• [Text]:

↓

Skip to content

How to train on multi gpus? #334

@IamMegatron2025

Description

@IamMegatron2025

🐛 Describe the bug

Hello, I follow [docs ](the https://github.com/allenai/olmocr/tree/main/olmocr/train) and run

python -m olmocr.train.train --config olmocr/train/configs/qwen25_vl_olmocrv3_1epoch.yaml

It could train on the olmOCR-mix-0225 normally on single gpu.
But when I modify the yaml file to:

...
model:
  name: /xxx/Qwen/Qwen2.5-VL-7B-Instruct
  trust_remote_code: true
  torch_dtype: bfloat16
  use_flash_attention: true
  attn_implementation: flash_attention_2
  
  # LoRA settings (disabled by default)
  use_lora: false
  # lora_rank: 8
  # lora_alpha: 32
  # lora_dropout: 0.1
  # lora_target_modules:
  #   - q_proj
  #   - v_proj
  #   - k_proj
  #   - o_proj

  device_map: auto
...

↑

• [Source material]:

↓

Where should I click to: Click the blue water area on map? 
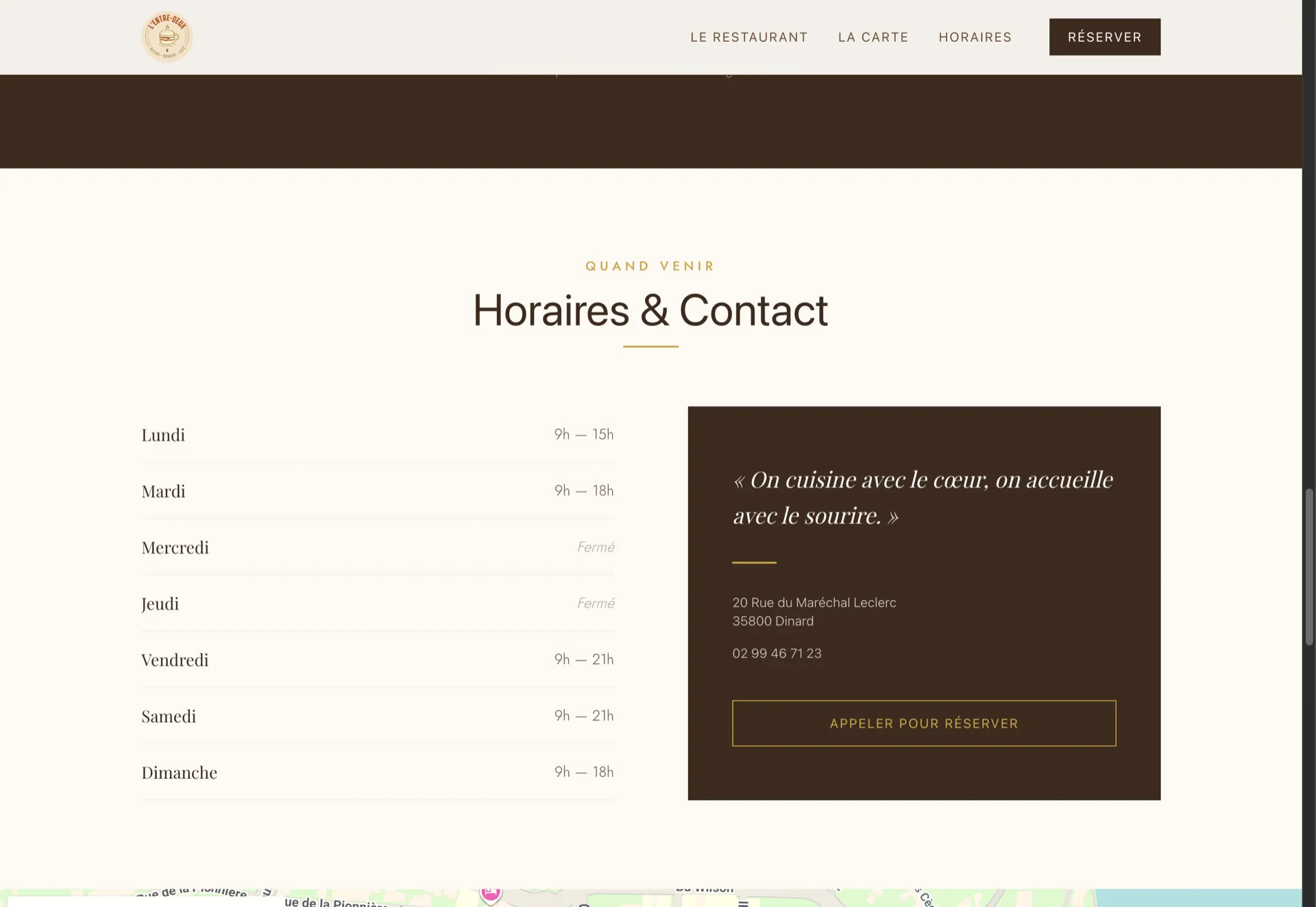[x=1199, y=898]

↑

• [Short task]: From the multi-GPU training issue, set down the stretch from "python -m olmocr.train.train" through "(disabled by default)" word for word.

• [Reply]:
python -m olmocr.train.train --config olmocr/train/configs/qwen25_vl_olmocrv3_1epoch.yaml

It could train on the olmOCR-mix-0225 normally on single gpu.
But when I modify the yaml file to:

...
model:
  name: /xxx/Qwen/Qwen2.5-VL-7B-Instruct
  trust_remote_code: true
  torch_dtype: bfloat16
  use_flash_attention: true
  attn_implementation: flash_attention_2
  
  # LoRA settings (disabled by default)